For most of his working life, Shakespeare was associated with the Globe Theatre. It was an open-air theater located across the Thames from London proper, so that it was out of the city’s jurisdiction. It was round or octagonal; inside, the stage jutted halfway out into the yard. There was a second story above the stage that could be used for a balcony scene, as in Romeo and Juliet, or for the battlements in Hamlet; above that, a third story held the musicians’ gallery. On the very top, a flag waving from a turret announced the day’s performance.
The cheapest tickets, at one penny (a day’s wage for an apprentice), admitted you to the yard, where you stood with the other “groundlings” to watch the play.
Another penny would buy you a seat in the upper galleries, and a third would get you a cushioned seat in the lower gallery—the best seats in the house. Sets were simple, but costumes were ornate. The audience was diverse—theater held a position in Shakespeare’s England similar to the position movies hold today.
People of all social classes went to the theater, so Shakespeare had to include something in his plays for everyone. There had to be erudition to appeal to the scholars: there were clowns who made awful puns, as Trinculo does in The
Tempest, for the spectators in the yard. And of course Shakespeare had to be careful that nothing he wrote would offend the King, for whom the King’s Men performed at court. For example, Shakespeare had to be sensitive in his presentation of Prospero as a magician. James I considered himself an authority on magic, and if Shakespeare had seemed to endorse black magic he could have landed in jail.
Since the Globe was an open-air theater, it couldn’t be used during cold weather. During the winter, the King’s Men performed at court or in one of London’s indoor theaters. In 1608, Shakespeare and six partners took over the Blackfriars Theatre, which was much more like the theaters we’re used to: a large indoor room, artificially lit. Admission to the indoor theaters was more expensive, and the stage machinery was more sophisticated. The Tempest may well have been acted at the Globe—the King’s Men used both theaters after 1608—but it was almost certainly performed at Blackfriars, and the kind of spectacle in the play suggests that it was conceived with the sophisticated indoor theater in mind.

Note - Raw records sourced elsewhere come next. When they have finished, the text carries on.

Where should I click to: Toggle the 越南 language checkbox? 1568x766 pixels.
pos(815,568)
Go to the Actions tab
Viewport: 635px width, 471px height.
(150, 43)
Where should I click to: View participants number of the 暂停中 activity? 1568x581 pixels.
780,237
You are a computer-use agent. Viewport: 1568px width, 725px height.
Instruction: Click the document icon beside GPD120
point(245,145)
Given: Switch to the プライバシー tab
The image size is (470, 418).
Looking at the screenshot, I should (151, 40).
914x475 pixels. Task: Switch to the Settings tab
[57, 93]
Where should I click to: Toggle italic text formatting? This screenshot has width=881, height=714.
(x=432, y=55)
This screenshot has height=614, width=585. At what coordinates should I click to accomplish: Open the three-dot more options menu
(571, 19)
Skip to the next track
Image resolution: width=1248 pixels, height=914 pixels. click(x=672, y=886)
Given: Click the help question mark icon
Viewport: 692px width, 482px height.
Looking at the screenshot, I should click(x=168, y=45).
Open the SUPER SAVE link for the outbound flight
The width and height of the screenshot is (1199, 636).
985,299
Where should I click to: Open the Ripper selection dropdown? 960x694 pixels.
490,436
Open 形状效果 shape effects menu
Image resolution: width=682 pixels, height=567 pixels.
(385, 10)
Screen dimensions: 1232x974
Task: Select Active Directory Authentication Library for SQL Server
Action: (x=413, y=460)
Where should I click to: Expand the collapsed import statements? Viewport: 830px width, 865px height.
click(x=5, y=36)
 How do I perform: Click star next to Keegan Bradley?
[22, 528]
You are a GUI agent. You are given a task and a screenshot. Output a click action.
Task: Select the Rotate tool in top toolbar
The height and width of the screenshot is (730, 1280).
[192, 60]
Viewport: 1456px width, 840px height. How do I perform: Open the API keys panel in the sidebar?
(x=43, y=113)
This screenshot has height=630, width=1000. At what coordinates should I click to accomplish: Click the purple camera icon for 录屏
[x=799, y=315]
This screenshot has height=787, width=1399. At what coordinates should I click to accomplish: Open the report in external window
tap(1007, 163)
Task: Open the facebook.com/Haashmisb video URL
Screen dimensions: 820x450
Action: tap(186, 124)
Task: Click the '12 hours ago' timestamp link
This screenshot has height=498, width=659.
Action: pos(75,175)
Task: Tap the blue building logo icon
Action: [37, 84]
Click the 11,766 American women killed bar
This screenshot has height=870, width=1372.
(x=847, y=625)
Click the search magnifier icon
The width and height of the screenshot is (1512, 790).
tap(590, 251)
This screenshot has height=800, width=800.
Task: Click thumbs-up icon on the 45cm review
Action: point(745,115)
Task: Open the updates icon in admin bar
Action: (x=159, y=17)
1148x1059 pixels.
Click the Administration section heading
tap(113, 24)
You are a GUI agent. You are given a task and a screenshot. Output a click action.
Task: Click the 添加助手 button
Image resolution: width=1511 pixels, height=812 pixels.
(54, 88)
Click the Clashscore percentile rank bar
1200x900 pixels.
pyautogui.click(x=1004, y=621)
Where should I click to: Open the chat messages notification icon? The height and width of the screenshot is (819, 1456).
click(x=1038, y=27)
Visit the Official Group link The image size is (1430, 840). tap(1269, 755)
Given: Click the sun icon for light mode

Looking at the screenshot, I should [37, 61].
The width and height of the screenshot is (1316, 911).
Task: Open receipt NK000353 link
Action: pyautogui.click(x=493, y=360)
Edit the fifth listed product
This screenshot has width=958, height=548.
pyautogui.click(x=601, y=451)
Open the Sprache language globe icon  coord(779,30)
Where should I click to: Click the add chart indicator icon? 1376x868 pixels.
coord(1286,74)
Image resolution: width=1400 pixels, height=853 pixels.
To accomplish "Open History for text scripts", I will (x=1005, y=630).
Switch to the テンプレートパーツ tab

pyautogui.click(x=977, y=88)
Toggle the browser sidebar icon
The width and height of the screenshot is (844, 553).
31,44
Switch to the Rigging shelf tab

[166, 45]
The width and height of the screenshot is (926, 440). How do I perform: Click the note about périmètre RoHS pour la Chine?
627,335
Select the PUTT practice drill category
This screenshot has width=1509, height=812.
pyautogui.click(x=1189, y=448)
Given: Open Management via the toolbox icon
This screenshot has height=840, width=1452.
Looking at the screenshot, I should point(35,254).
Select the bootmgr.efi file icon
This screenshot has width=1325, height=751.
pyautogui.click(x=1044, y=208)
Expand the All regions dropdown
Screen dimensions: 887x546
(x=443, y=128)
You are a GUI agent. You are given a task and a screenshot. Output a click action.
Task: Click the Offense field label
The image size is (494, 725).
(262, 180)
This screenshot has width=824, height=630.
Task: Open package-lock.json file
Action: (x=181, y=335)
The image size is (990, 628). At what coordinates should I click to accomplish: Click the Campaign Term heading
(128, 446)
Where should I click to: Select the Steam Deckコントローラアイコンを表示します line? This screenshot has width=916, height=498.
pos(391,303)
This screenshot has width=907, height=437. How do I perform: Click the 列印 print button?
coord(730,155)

The extensive music in the play also seems more appropriate to an indoor theater.
Music was an important and popular element of Globe performances, appealing as it did to every class of spectator; however, in an indoor theater you could achieve more subtle musical effects because the acoustics were so much better.
That’s probably one reason there’s so much music, especially instrumental music, in The Tempest.
We know the play was acted at court, because there’s a record of a performance attended by the King at Whitehall Palace on November 1, 1611.
This was an early performance, perhaps even the first. The play is fairly easy to date. It can’t have been written later than that 1611 performance, and it can’t have been written before 1610, because passages in it rely on the “Bermuda pamphlets”, which were published that year.